Bernd Alois Zimmermann (1918-1970) embraced neo-classicism in his early period before progressing to free atonality, twelve-tone and eventually serialism. He evolved a style of Klangkomposition or a means of portraying space, and areas of tone-colours in which material from Medieval, Baroque, Classical and Jazz and Pop styles overlap. Zimmermann’s symphony is a product of the Second World War that also reflects on the 1930s in Germany. In his pre-concert interview, Petrenko said that for him, the piece is by ‘one of the greatest composers in Germany after the war, if not the greatest of all.’ The work has ‘real emotional strength.’ This work was composed in 1951 with organ accompaniment, however, he rewrote the organ part for the brass group in its final 1953 version.

The symphony opened with a solemn idea on the strings that was followed by a violent outburst from the brass and percussion, leading to the strings introducing a vehement passage hinting at an alluringly attractive theme, which became increasingly assertive on the woodwind. This promising theme was disrupted by an eruption of fortissimo trombones and trumpets heralding a march-like theme as the percussion, piano, and the two timpani fashioned an exhilarating culmination.

Dallapiccola’s opera is a narrative of love, hope and freedom with an underlying political and social message, which Petrenko calls ‘relevant’ in today’s world, yet although the opera is based on Spain during the Inquisition, this opera is about the 1930s, and the war. Dallapiccola based his opera on August Villiers de L’isle-Adam’s story Torture Through Hope. An adherent of twelve-tone music, Dallapiccola wrote in specific twelve-note sequences of tone-rows for each of the opera’s themes of love, hope, and freedom which frame the musical text.

In this concert performance, the opera’s prologue opened on the brass, and strings in a dramatic idiom, Ekaterina Semenchuk – in a very emotional characterisation – sings of her son awaiting death in a far-off cave, and in a dream-like sequence, a dialogue developed between the mother and her son, in which the Prisoner (Wolfgang Koch) sings of his fear of death, he tells her the Gaoler (Wolfgang Ablinger-Sperrhacke) gives him hope, and the Gaoler tells the Prisoner, ‘There is someone who watches after you.’ In a wondrously moving passage, the choir sang beautifully accompanied by the organ creating a heavenly sound.

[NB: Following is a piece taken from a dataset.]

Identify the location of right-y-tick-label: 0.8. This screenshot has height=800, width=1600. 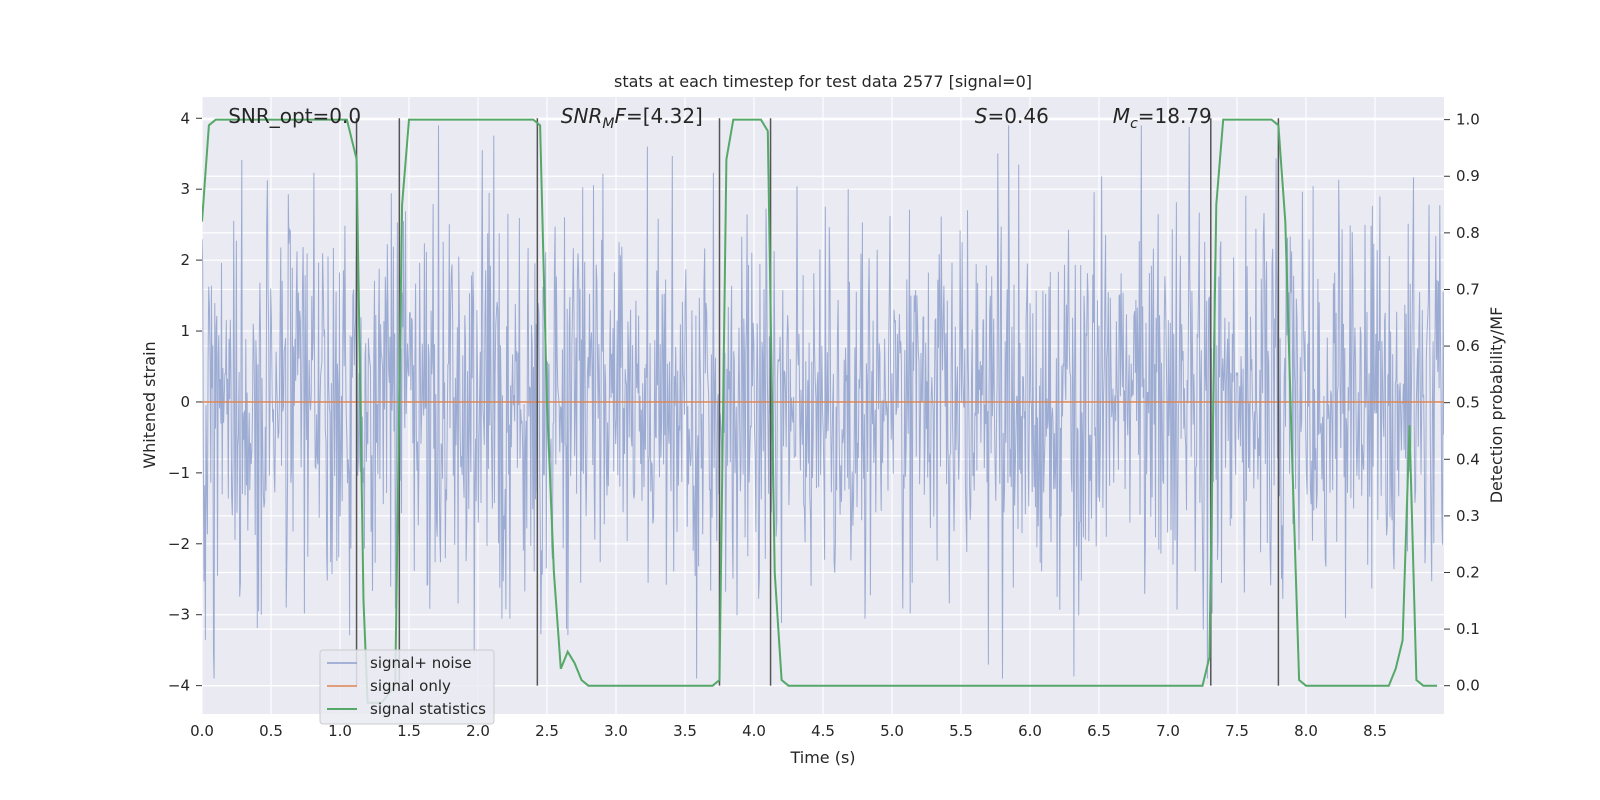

The Prisoner is allowed to escape through a door into a garden where he meets two monks who are engaged in prayer and who ignore him, he meets the Grand Inquisitor, who takes the form of the Gaoler, who now tells him he will get salvation only through death. The Prisoner sings of his beloved word ‘Fratelli’ – for him, nothing is more important than friendship. As the Prisoner is about to meet his death, there was a beautiful passage on the two harps and strings, and the singing of the choir accompanied by the organ and tubular bells and the Prisoner’s singing ‘Liberte’ closes this tragic operatic masterpiece.

Ablinger-Sperrhacke’s characterisation of the Gaoler/Grand Inquisitor was outstanding with almost every phrase bearing a threatening warning, and in the central role Koch’s Prisoner was superbly acted and sung, as was that of Mother by Ukrainian mezzo-soprano Semenchuk. The roles of the priests were performed commendably by Caspar Singh and Oliver Boyd.

This was an exhilarating concert of three twentieth-century composers all of whom are connected by a common effort to portray the struggles and problems of their time – yet with quite different means and musical styles. The three works were performed here with great mastery and sensitivity by Petrenko and the remarkable Berlin Philharmonic Orchestra, and the Berlin Rundfunk Choir, bringing to a close this remarkable 2022 Musikfest in Berlin.